The link looked suspicious so I decided to take a closer look. My initial assumption about this URL was correct.

Here’s what actually happens when you visit that webpage.

1 - A web browser accesses the malicious URL hxxp://www.sou[BLOCKED]xse.cn/arp.htm

2 - ARP.HTM loads in the browser and the user sees something similar to an error message claiming that the requested page cannot be displayed. However, something devious is happening in the background.

3 - Within ARP.HTM’s code is a SCRIPT tag that references a Jscript file, S.JS. This script retrieves XUIK.EXE from the web server where the site is hosted and modifies its filename into ~TMPXXXX.EXE (where XXXX is a random number).
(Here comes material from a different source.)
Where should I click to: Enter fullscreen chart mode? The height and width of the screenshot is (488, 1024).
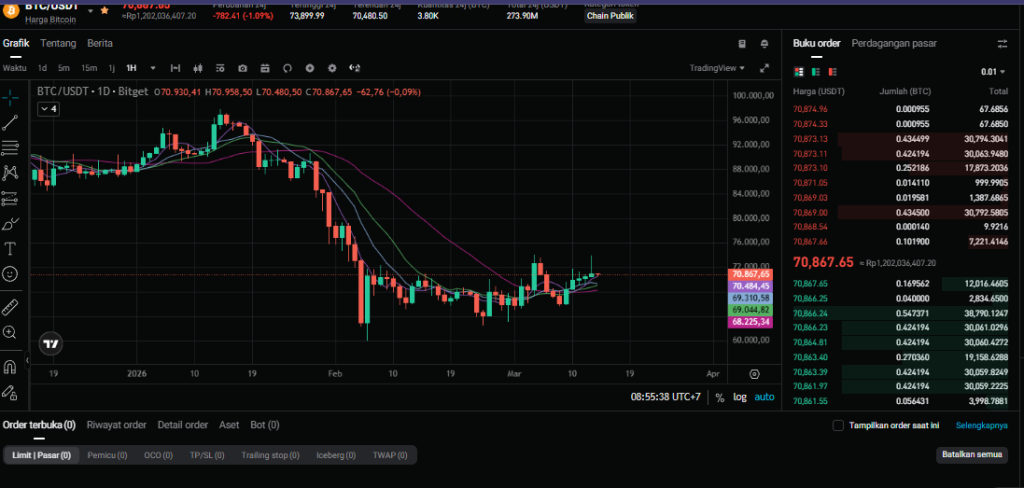click(x=765, y=68)
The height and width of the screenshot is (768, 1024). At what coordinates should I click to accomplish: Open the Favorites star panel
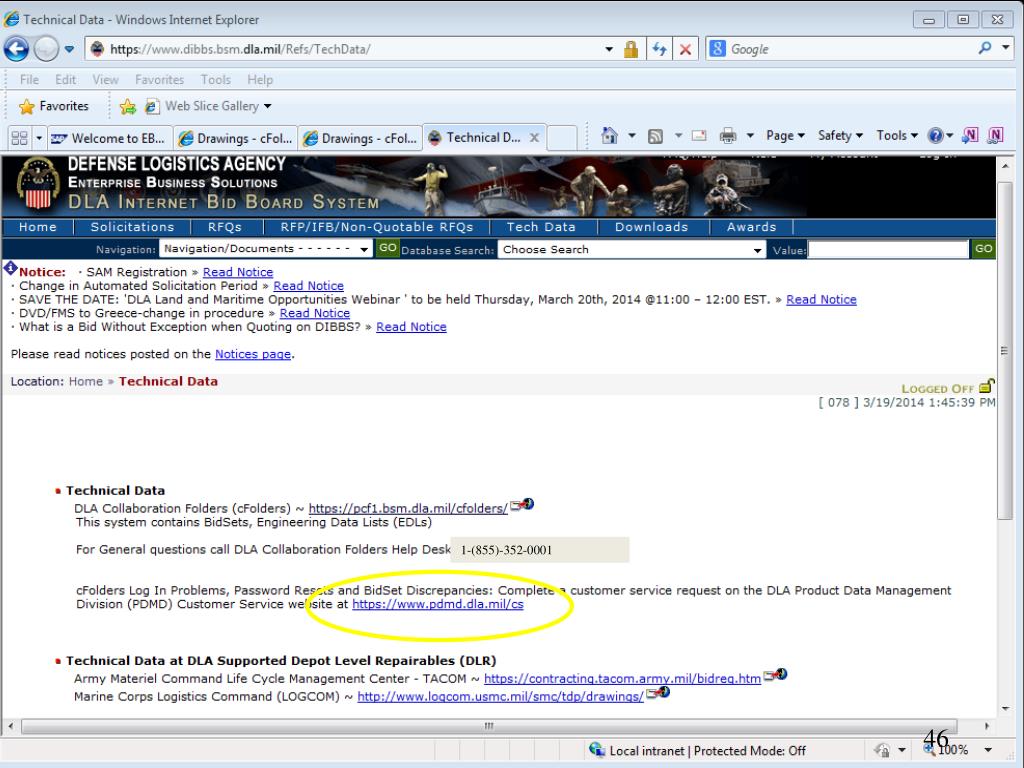[x=54, y=106]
The script’s contents are obfuscated so that inexperienced users won’t be able to figure out what it’s trying to do.

4- The file ~TMPXXXX.EXE is downloaded to the Windows folder of the affected system. It is automatically executed in the affected system, using a common method known as ShellExecute.

Both XUIK.EXE and ~TMPXXXX.EXE are detected as TROJ_AGENT.RGA, which is most likely to be a malware downloader. Copies of other malware such as TSPY_DELF.HAJ and WORM_AGENT.RGB have been found being hosted on the same URL.